The measurements extend from this lower limit out to a distance of 16 mm from the source. Beyond this point when using the selected probe of volume 40 mm3, OPS dosimeter readings progressively fall to a level where due to the small volume of the scintillator element, background noise levels become significant.

Dose measurements previously made using a liquid water phantom by Beatty et al. were found to closely approximate an inverse cube function with distance.[6] A confirmation of this characteristic can be observed in the output of the OPS dosimeter plotted in Figure 4, which shows a plot of the dose rates measured by the OPS detector and ion chamber for distances up to 12 mm from the source surface. Across this range, the plot indicates very close agreement between the OPS measurements and the reference ion chamber readings.
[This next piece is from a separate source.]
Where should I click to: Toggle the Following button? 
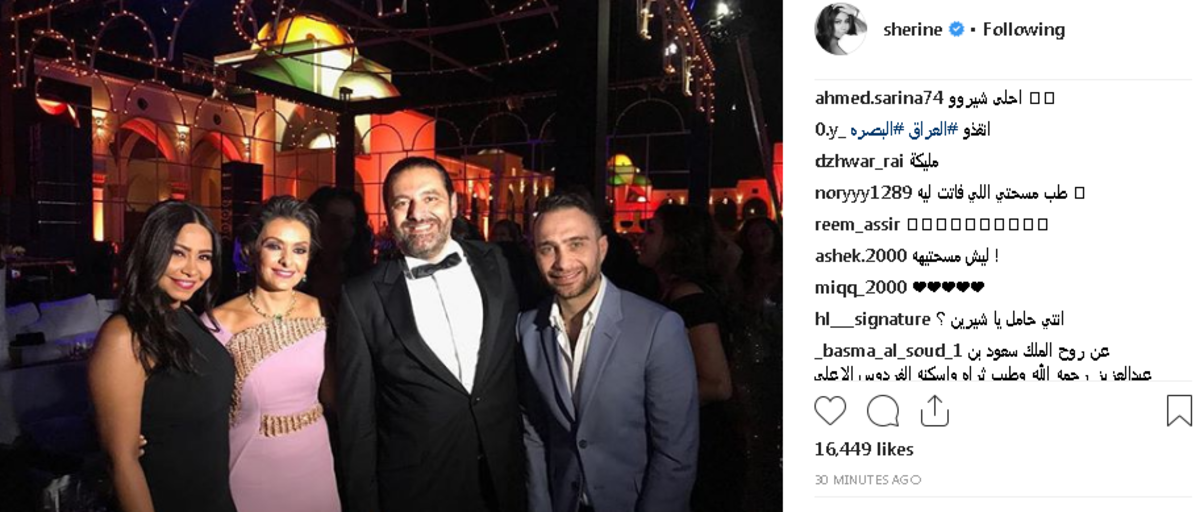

The resulting curves have been overlaid such that the correct relationship to the effective source position is maintained and additional measurements taken with the OPS dosimeter extend the readings down to the minimum possible distance of ~ 0.2 mm from the surface of the source probe. It can be seen that the curve continues to describe an inverse cube function, as would be expected.
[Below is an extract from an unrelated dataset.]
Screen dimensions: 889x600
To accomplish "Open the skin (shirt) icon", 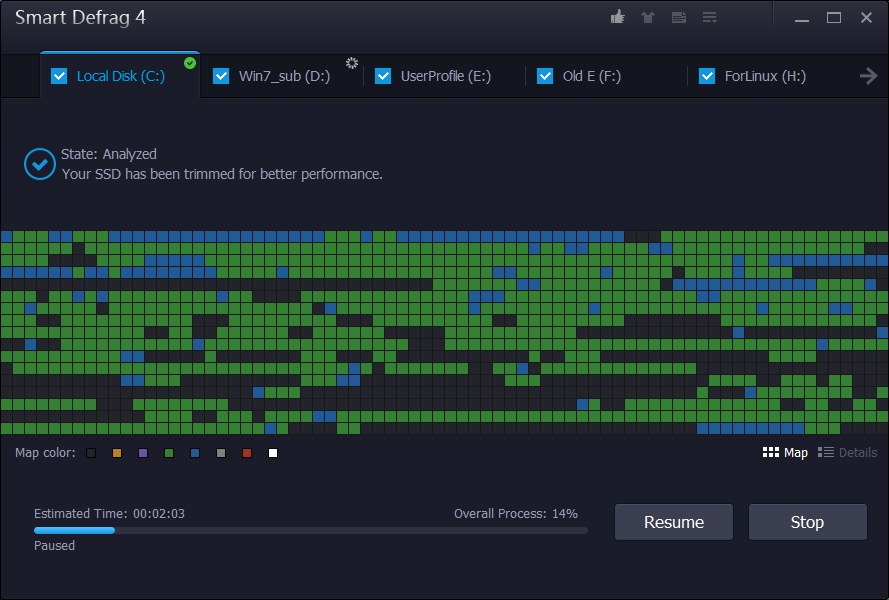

Beyond 15 mm from the source, due to the relatively small volume of scintillator element used, the falling signal-to-noise ratio begins to limit resolution. Since dose rate measurement at these distances can effectively be covered using the ionization chamber method, the graphing of OPS dosimeter readings was limited in these tests to distances closer than 12 mm from the source and shows monotonic increase in dose rate up to about 65 Gy/min at the closest distance of approximately 0.2 mm from the external surface of the INTRABEAM X-ray probe.

Conclusion

X-radiation emission from the PRS 400 intraoperative unit was measured using an organic plastic scintillator dosimeter over distances ranging from 0.2 mm to beyond 12 mm from the source surface. IORT probe manufacturer's data, measured using an ion chamber dosimeter, is provided for distances of 5 mm and greater from the X-ray source. The use of the instrument outlined in this work offers the possibility of another method of dosimetry for the PRS400 system and also extends the range of available dose rate readings down to distances of less than 5 mm from the source. The advantageous characteristics of OPS detectors allow reliable measurements to be made right up to the radiation window, where steep dose gradients and the beam-distorting effects of other types of dosimeters render results questionable. The facility to achieve reliable near water equivalent dose measurements at close distances from the radiation source using a portable detection instrument that is simple to apply and operate could be of considerable interest to users of IORT systems.